After some false starts with having the correct firmware on one of the radios, I was pleasantly surprised to find that I was able to establish basic packet communications after only about ten hours of work.  Here you can see a packet being received, and a peer being detected by LBARD (the Serval Mesh program for handling slow radio links):

As the messages above show, LBARD knows what brand the radios are.  

This is partly out of necessity, because the serial control interface is quite different on the two radios, but also because we know if we are linking radios produced by the same vendor, that we have the potential to use higher-speed communications options.  

But between vendors, we currently have to use only inter-operable standards, which when it comes to HF radio means the older version of the Automatic Link Establishment protocol.  This is a bit unfortunate, because the interoperable ALE 2G standard is really slow.  The native data rate of ALE 2G is only 375 bits per second to begin with.  There is some protocol overhead, which reduces that somewhat.  Then we discovered that some radios don't support the full ASCII-64 restricted character set specified by the ALE 2G standard, and as their documentation claims. In particular, most of the punctuation characters in the ASCII-64 character set actually cause the message to be truncated on some of the radios.  This means that we can only use hex encoding, which means that we are consuming 2x 6-bit characters to encode each byte, i.e., 12 bits per byte. This reduced bandwidth by a further third.  Then there are a number of other losses relating to slow turn-around from TX to RX and back again, the need to fragment messages into 43 byte pieces to fit into the short ALE 2G AMD message limitations, all of which together reduce the effective bandwidth to perhaps 10 bytes per second.  Fortunately LBARD was designed to handle such slow links.

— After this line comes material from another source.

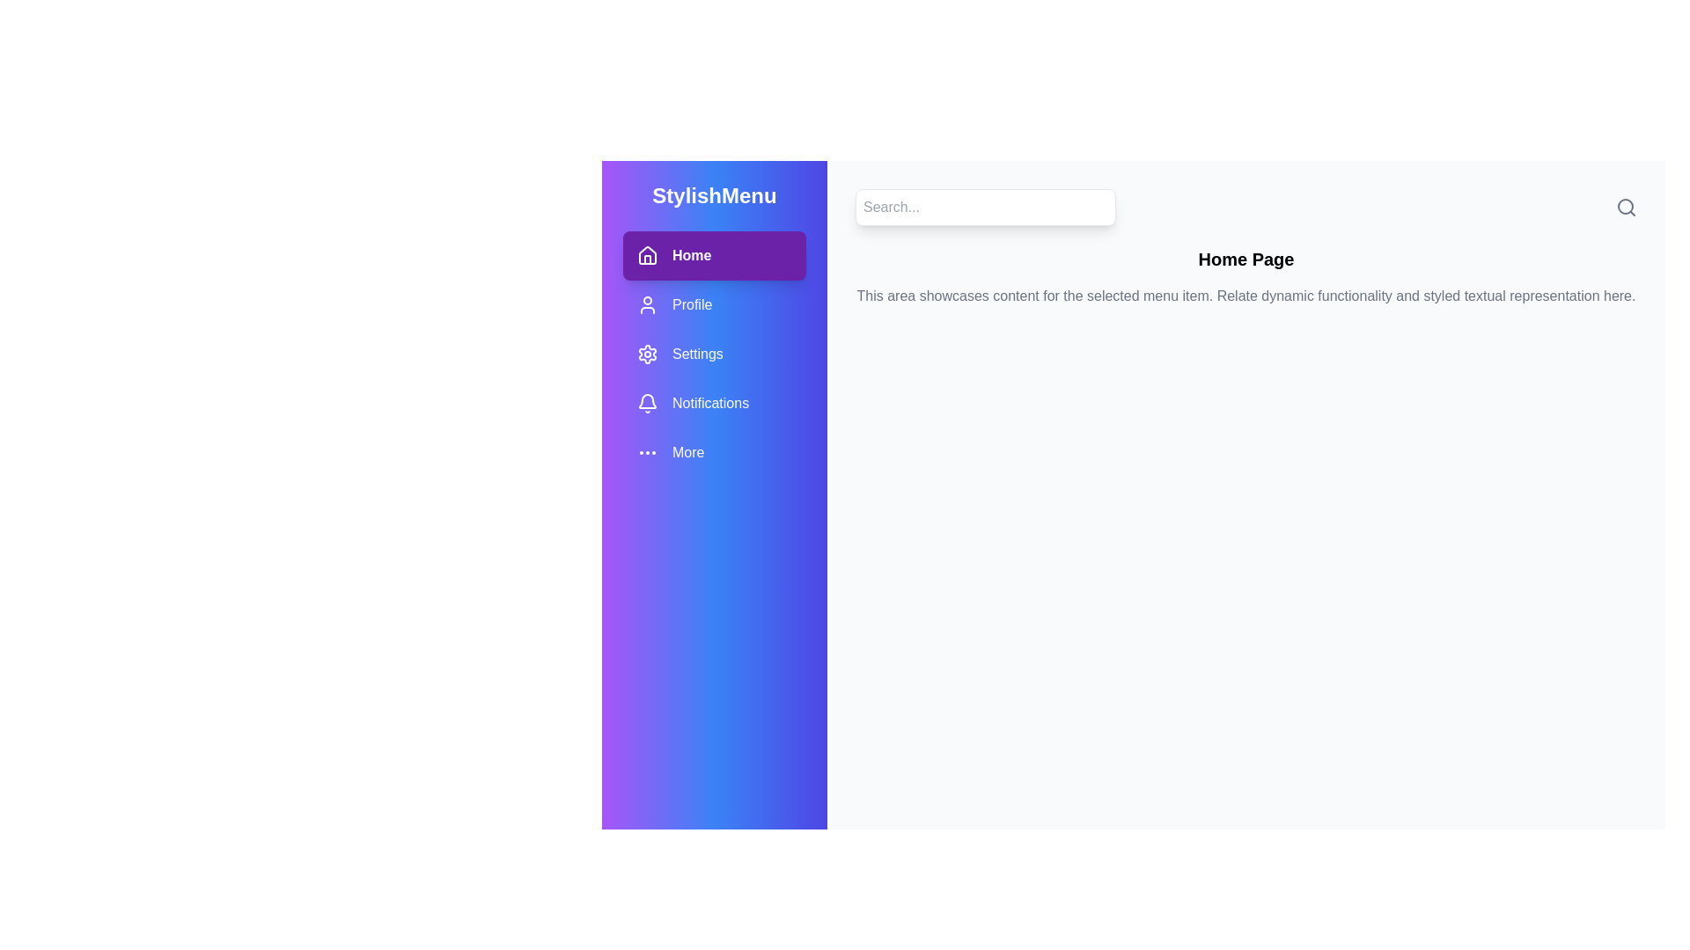 The image size is (1690, 950). I want to click on the search icon to initiate a search action, so click(1625, 206).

(We also found that some versions of firmware on some of the radios wouldn't receive ALE AMD messages sent by the opposite vendor, although we think that particular problem has been corrected in the latest version of firmware, so the problem is manageable.)

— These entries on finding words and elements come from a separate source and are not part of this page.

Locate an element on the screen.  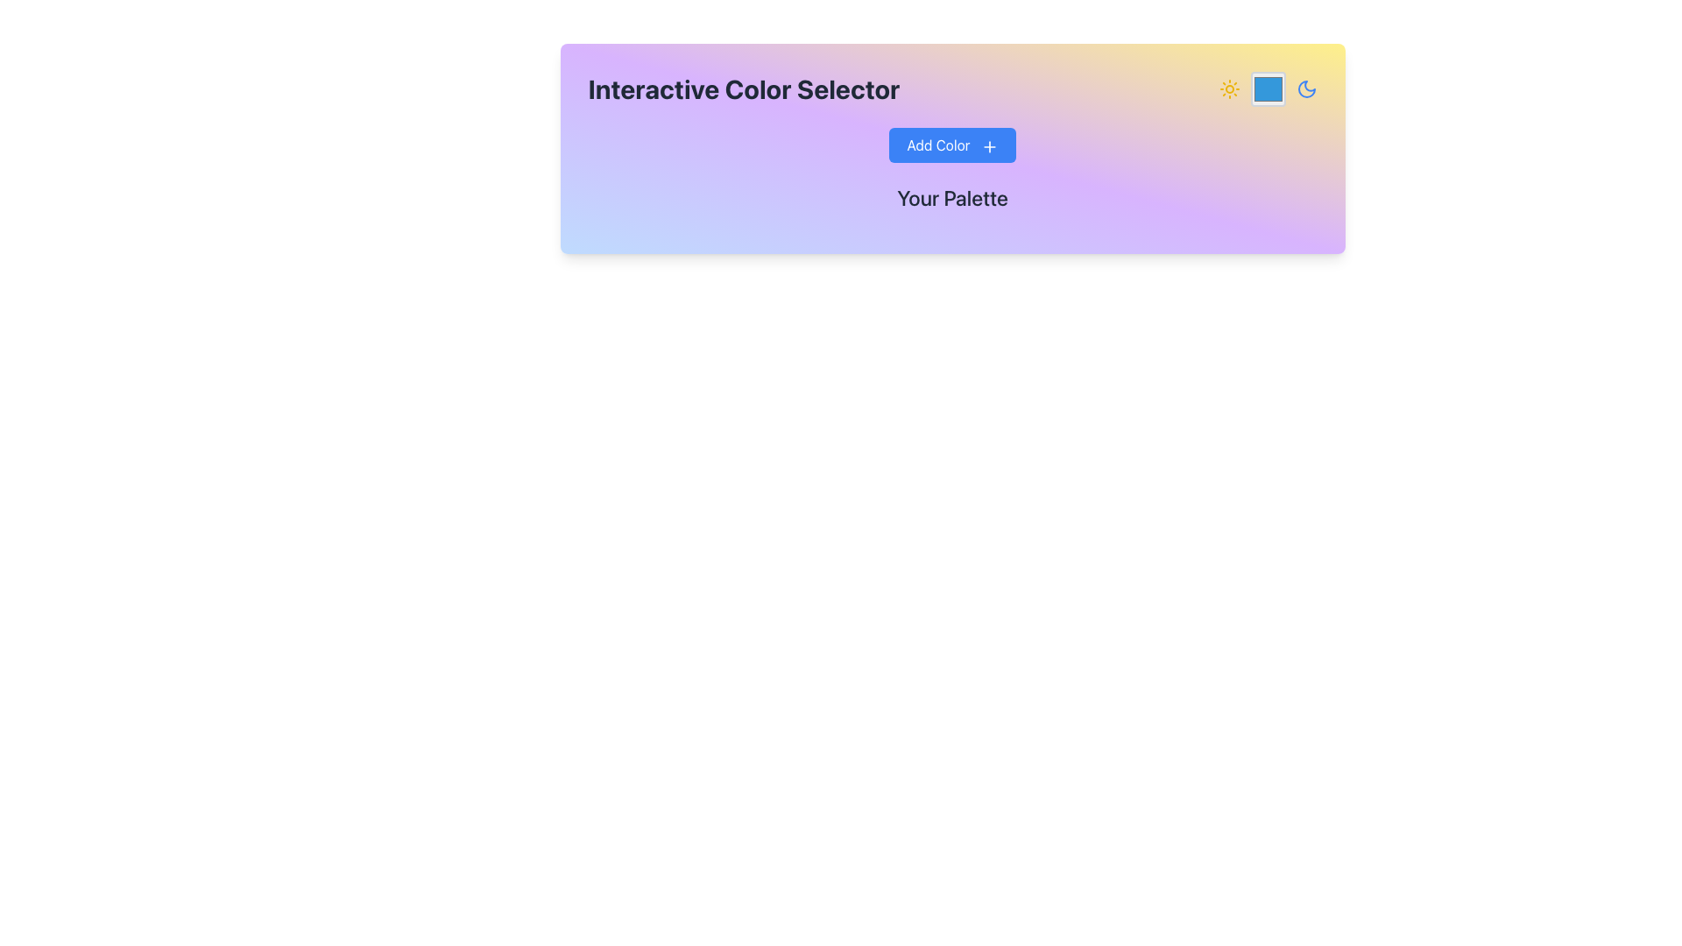
the crescent moon-like icon stylized in blue located in the top-right corner of the gradient background panel is located at coordinates (1306, 88).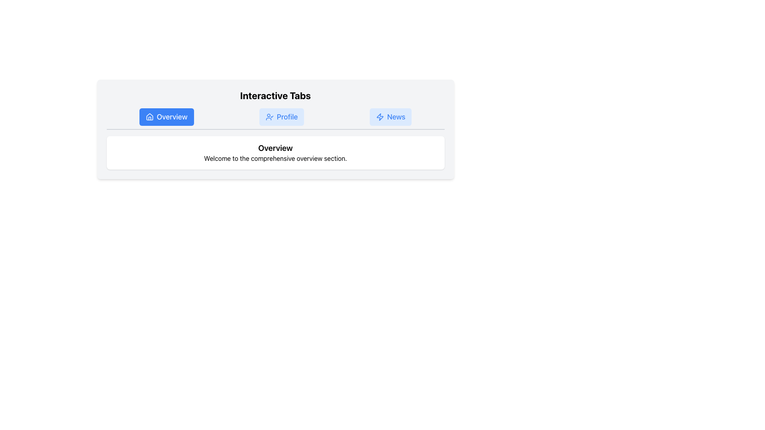 The width and height of the screenshot is (765, 430). Describe the element at coordinates (282, 117) in the screenshot. I see `the 'Profile' navigation button located between the 'Overview' and 'News' buttons` at that location.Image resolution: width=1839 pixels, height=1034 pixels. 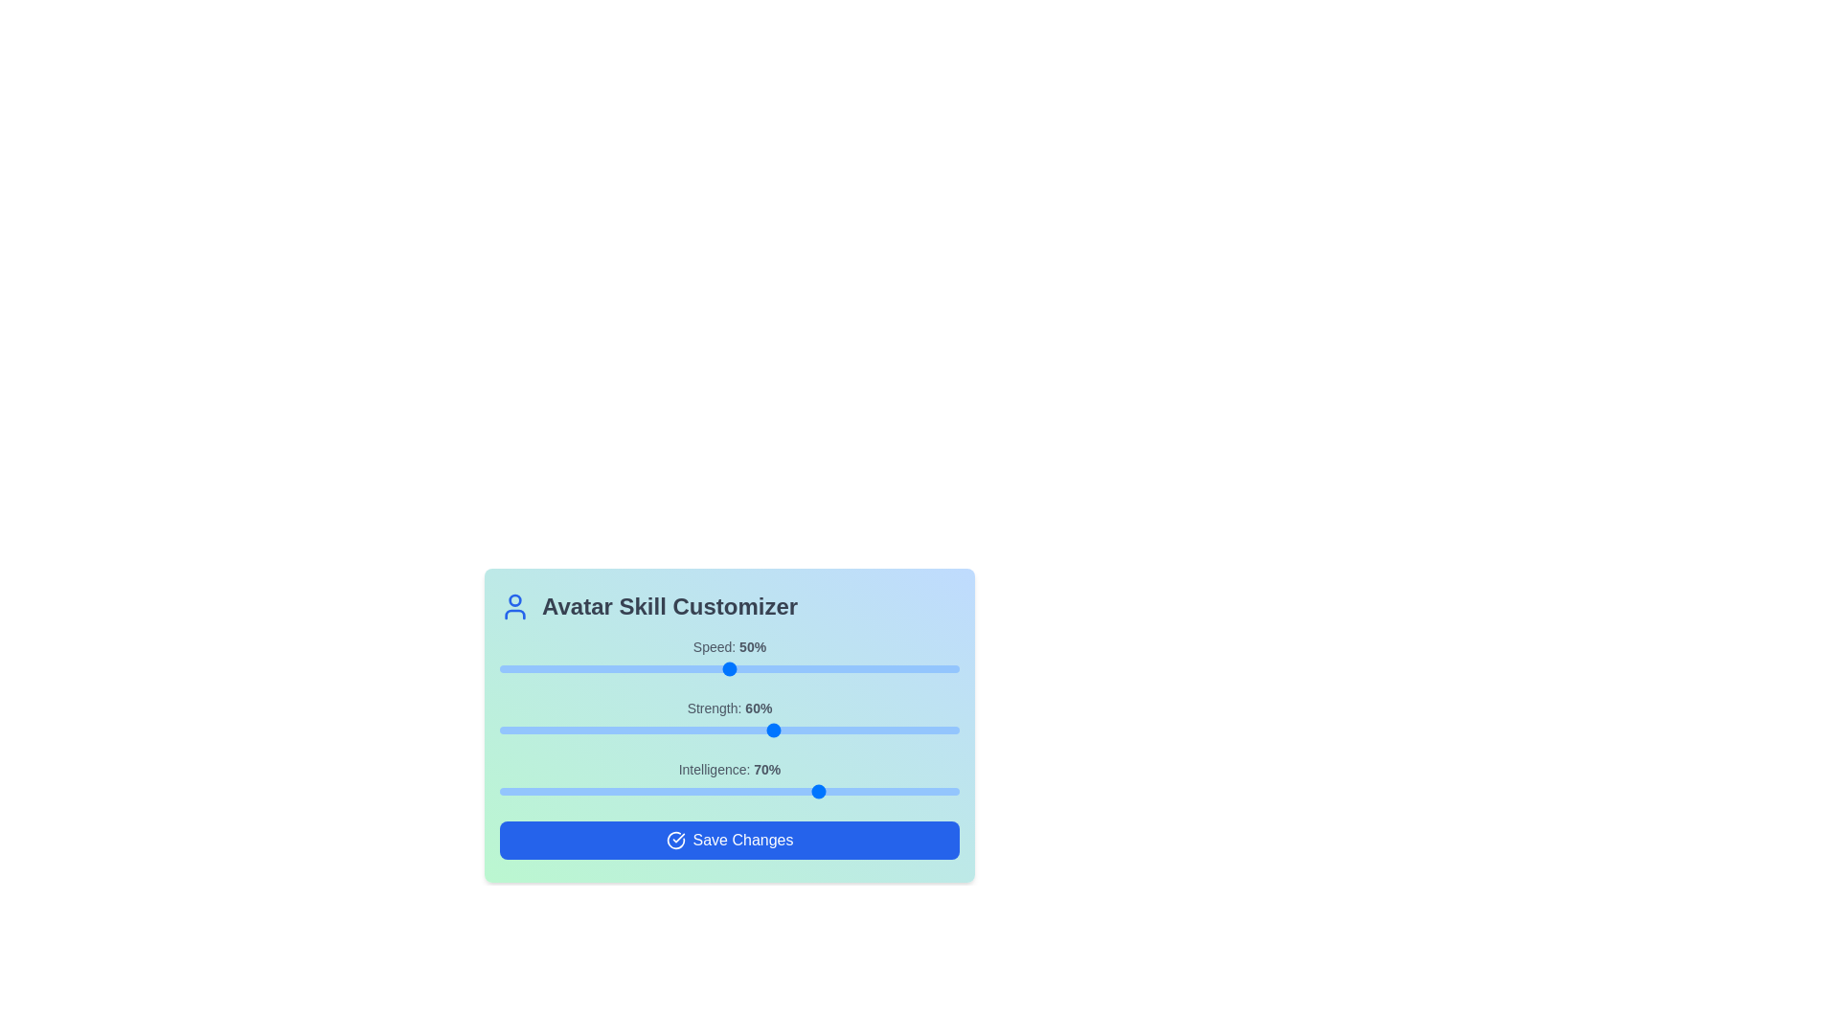 I want to click on intelligence level, so click(x=830, y=791).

Naturally, we would much prefer to have higher speed connections, including the ALE 3G standard, that allows for up to 1KB/sec under ideal conditions, and without the need to fragment packets, which further saves on the TX/RX/TX turnaround cycle.  Unfortunately not all HF radios support ALE 3G.  That said, we will add support for radios that have it, and thus need to know if the remote radio also supports it -- thus another reason to know the vendor and model of the remote radio.

Higher-speed HF modems are also available, but are rather expensive.  Thus we are contemplating designing a low-cost HF radio using a cheap Spartan 3 or 6 FPGA for DSP, and attempt to implement something compatible with one of the existing HF modem standards (since they have done the hard work of knowing which modulation schemes are actually sensible on HF), that can be part of a Serval Mesh Extender HF adapter, to allow similar practical performance to the way that we are using the RFD900 UHF packet radios.    The RFD900 is actually much faster natively, but we are using it in an ad-hoc manner to allow many radios to be in range of each other, thus limiting each transmitter to ~0.25 - 1KB/sec.  For HF links, we are using 1:1 direct links, so that the best channel and modulation can be used, and thus we can use a simple TDM or equivalent scheme, that allows us to utilise a channel fully.

After getting everything working on ALE 2G, here is our Codan / Rhizome gateway (running from my laptop), and using this Codan "manpack" radio:

And the Barrett / Rhizome gateway, which I have yet to setup for the demo, will use this radio, a Barrett 2050:

So now I just need to update the version of OSX on the 2nd-hand Mac I just bought down the street, so that I can run this updated version of LBARD on it, and show it all running during the demo session this afternoon.  

But in the end, we have reached a significant milestone in that we have a proof-of-concept of near-real-time Serval communications over hundreds of kilometres, by using HF radios.